America has many unsung heroes, some we remember, others are forgotten. One of the latter died this week, a man who helped to try bring ‘change’ to America before it became ‘official policy’. –

By Robbie Brown in MyCatBirdSeat

Jefferson Thomas, one of the nine black students who integrated an all-white high school in Little Rock, Ark., in 1957 in a landmark confrontation of the civil rights movement, died Sunday in Columbus, Ohio. He was 67.

The cause was pancreatic cancer, according to a statement from Carlotta Walls LaNier, another of the students — known as the Little Rock Nine — who desegregated Central High School and the current president of the Little Rock Nine Foundation.

The Little Rock Nine presented the first major test of the federal government’s ability to enforce a 1954 Supreme Court ruling that outlawed racial segregation in public schools.
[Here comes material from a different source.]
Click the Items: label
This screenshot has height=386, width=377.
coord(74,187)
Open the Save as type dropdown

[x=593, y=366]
Jefferson Thomas, then 16, at Central High School in 1959 - Associated Press

After Gov. Orval Faubus refused to integrate the school, President Dwight D. Eisenhower ordered federal troops to escort the students. Central High’s desegregation began the agonizing, decade-long process of integrating schools across the country.

The students faced protests and racial slurs as they went to class beside Army soldiers. In the classroom, Mr. Thomas, a 15-year-old sophomore and track athlete, was subjected to hostile stares and was once punched from behind by a white student.
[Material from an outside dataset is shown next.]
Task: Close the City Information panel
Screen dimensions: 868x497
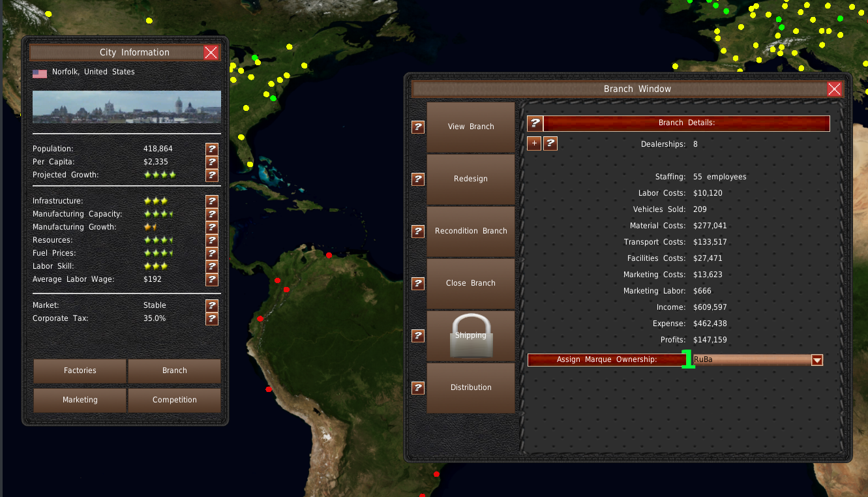Action: 211,53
“That’s natural that somebody is going to stare,” Mr. Thomas said in a 1959 interview with The New York Times. “It’s like kids going to a circus for the first time and seeing an elephant there. They stare.”
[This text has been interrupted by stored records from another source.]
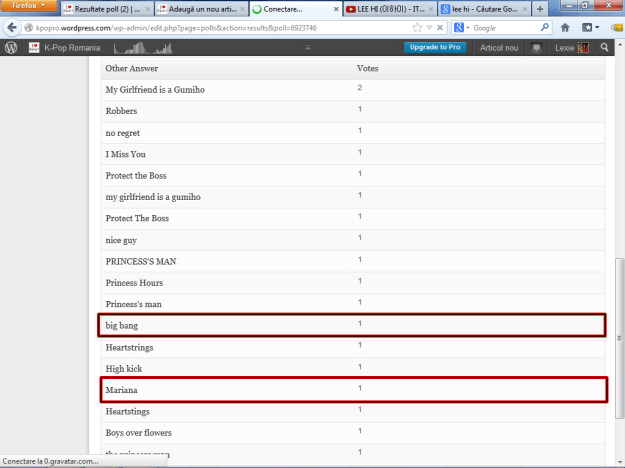Click the admin bar search magnifier
Image resolution: width=625 pixels, height=468 pixels.
604,47
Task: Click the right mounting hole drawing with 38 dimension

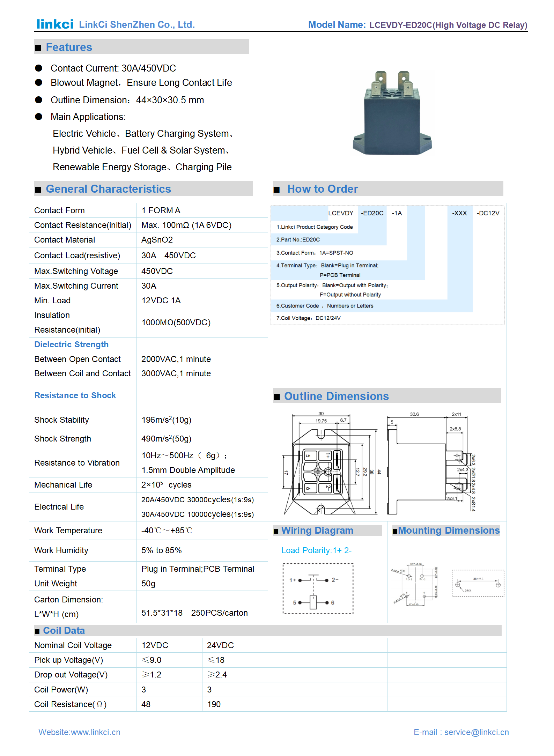Action: (478, 583)
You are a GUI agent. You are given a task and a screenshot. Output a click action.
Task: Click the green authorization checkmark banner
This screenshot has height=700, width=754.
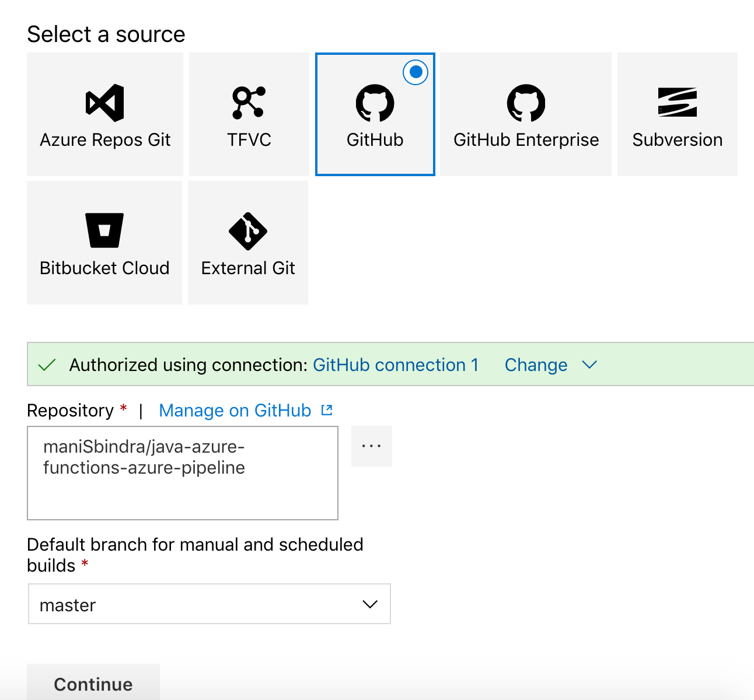click(x=47, y=365)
All nine students received Congressional Gold Medals from President Bill Clinton in 1999. The other seven are Melba Patillo Beals, Minnijean Brown, Elizabeth Eckford, Ernest Green, Gloria Ray Karlmark, Terrence Roberts and Thelma Mothershed Wair. Mr. Thomas is the first to die.

The Little Rock Nine Foundation Web site describes Mr. Thomas as “a quiet, soft-spoken, unique and special person.” After graduating from Central High, he served in the Army in Vietnam, leading field campaigns against enemy troops, the site says. He earned a business degree and spent his career as an accountant at private companies and the Department of Defense.

In 2008, he was invited to the inauguration of Barack Obama, along with the other Little Rock Nine members. He called his former classmate, Ms. LaNier, in delight after the Obama campaign carried Ohio, the swing state where he lived.

“I delivered my state,” he told Ms. LaNier, according to her memoir, “A Mighty Long Way.” “It’s all over now!”

In an interview with The Arkansas Democrat-Gazette in 1987, Mr. Thomas called his years at Central High one of two periods in his life, along with Vietnam, that were “very trying.” The students endured taunts and ridicule to demonstrate a principle, he said.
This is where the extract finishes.